### Your assignment
Since the data must remain as supplied, reproduce it word for word.

### Data shown
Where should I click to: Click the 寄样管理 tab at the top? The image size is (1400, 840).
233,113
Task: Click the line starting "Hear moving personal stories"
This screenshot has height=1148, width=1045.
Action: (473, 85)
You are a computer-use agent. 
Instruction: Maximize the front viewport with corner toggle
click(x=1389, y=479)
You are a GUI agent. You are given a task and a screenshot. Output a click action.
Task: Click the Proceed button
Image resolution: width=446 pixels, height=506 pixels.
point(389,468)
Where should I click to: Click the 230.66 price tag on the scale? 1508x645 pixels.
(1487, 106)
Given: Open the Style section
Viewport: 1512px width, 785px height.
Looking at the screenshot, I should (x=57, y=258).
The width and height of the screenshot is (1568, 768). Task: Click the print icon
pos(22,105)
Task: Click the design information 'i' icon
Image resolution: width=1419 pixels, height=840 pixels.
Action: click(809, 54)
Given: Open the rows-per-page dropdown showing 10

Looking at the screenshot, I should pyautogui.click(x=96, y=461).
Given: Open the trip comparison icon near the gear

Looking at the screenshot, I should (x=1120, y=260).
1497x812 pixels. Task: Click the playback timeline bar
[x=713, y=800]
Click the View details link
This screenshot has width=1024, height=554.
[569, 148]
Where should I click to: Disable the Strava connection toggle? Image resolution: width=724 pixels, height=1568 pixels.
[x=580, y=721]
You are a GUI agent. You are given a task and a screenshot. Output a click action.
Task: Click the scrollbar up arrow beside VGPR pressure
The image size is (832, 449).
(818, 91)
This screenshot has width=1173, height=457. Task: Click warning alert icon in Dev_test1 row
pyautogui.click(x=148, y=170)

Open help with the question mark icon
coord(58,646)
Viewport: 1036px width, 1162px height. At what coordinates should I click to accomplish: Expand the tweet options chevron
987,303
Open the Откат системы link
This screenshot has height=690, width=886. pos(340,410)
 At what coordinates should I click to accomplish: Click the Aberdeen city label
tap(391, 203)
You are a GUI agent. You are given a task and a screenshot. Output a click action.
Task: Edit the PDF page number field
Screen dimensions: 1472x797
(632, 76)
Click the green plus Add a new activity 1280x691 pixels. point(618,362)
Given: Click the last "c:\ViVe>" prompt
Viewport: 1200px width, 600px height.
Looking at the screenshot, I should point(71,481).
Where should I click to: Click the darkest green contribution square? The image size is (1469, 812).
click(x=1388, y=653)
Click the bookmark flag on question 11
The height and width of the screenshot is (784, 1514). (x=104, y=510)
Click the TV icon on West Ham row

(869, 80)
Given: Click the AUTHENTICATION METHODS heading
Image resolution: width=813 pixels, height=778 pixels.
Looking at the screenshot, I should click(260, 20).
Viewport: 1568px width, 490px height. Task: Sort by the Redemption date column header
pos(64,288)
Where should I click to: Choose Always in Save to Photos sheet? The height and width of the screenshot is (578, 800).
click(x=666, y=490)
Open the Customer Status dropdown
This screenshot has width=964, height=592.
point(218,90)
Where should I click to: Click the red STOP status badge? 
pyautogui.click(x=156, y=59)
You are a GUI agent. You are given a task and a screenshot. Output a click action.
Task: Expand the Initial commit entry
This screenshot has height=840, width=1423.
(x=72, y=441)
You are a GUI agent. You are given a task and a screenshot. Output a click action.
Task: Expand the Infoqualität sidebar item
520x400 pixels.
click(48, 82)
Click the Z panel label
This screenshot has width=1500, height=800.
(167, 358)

### The completed task
Where should I click to: Click the 寄样管理 tab at the top? The image size is (1400, 840).
233,113
Task: Click the line starting "Hear moving personal stories"
This screenshot has height=1148, width=1045.
Action: (473, 85)
You are a computer-use agent. 
Instruction: Maximize the front viewport with corner toggle
click(x=1389, y=479)
You are a GUI agent. You are given a task and a screenshot. Output a click action.
Task: Click the Proceed button
Image resolution: width=446 pixels, height=506 pixels.
point(389,468)
Where should I click to: Click the 230.66 price tag on the scale? 1508x645 pixels.
(1487, 106)
Given: Open the Style section
Viewport: 1512px width, 785px height.
Looking at the screenshot, I should (x=57, y=258).
The width and height of the screenshot is (1568, 768). Task: Click the print icon
pos(22,105)
Task: Click the design information 'i' icon
Image resolution: width=1419 pixels, height=840 pixels.
Action: click(809, 54)
Given: Open the rows-per-page dropdown showing 10

Looking at the screenshot, I should pyautogui.click(x=96, y=461).
Given: Open the trip comparison icon near the gear

Looking at the screenshot, I should (x=1120, y=260).
1497x812 pixels. Task: Click the playback timeline bar
[x=713, y=800]
Click the View details link
This screenshot has width=1024, height=554.
[569, 148]
Where should I click to: Disable the Strava connection toggle? Image resolution: width=724 pixels, height=1568 pixels.
[x=580, y=721]
You are a GUI agent. You are given a task and a screenshot. Output a click action.
Task: Click the scrollbar up arrow beside VGPR pressure
The image size is (832, 449).
(818, 91)
This screenshot has width=1173, height=457. Task: Click warning alert icon in Dev_test1 row
pyautogui.click(x=148, y=170)

Open help with the question mark icon
coord(58,646)
Viewport: 1036px width, 1162px height. At what coordinates should I click to accomplish: Expand the tweet options chevron
987,303
Open the Откат системы link
This screenshot has height=690, width=886. pos(340,410)
 At what coordinates should I click to accomplish: Click the Aberdeen city label
tap(391, 203)
You are a GUI agent. You are given a task and a screenshot. Output a click action.
Task: Edit the PDF page number field
Screen dimensions: 1472x797
(632, 76)
Click the green plus Add a new activity 1280x691 pixels. point(618,362)
Given: Click the last "c:\ViVe>" prompt
Viewport: 1200px width, 600px height.
Looking at the screenshot, I should point(71,481).
Where should I click to: Click the darkest green contribution square? The image size is (1469, 812).
click(x=1388, y=653)
Click the bookmark flag on question 11
The height and width of the screenshot is (784, 1514). (x=104, y=510)
Click the TV icon on West Ham row

(869, 80)
Given: Click the AUTHENTICATION METHODS heading
Image resolution: width=813 pixels, height=778 pixels.
Looking at the screenshot, I should click(260, 20).
Viewport: 1568px width, 490px height. Task: Sort by the Redemption date column header
pos(64,288)
Where should I click to: Choose Always in Save to Photos sheet? The height and width of the screenshot is (578, 800).
click(x=666, y=490)
Open the Customer Status dropdown
This screenshot has width=964, height=592.
point(218,90)
Where should I click to: Click the red STOP status badge? 
pyautogui.click(x=156, y=59)
You are a GUI agent. You are given a task and a screenshot. Output a click action.
Task: Expand the Initial commit entry
This screenshot has height=840, width=1423.
(x=72, y=441)
You are a GUI agent. You are given a task and a screenshot. Output a click action.
Task: Expand the Infoqualität sidebar item
520x400 pixels.
click(48, 82)
Click the Z panel label
This screenshot has width=1500, height=800.
(167, 358)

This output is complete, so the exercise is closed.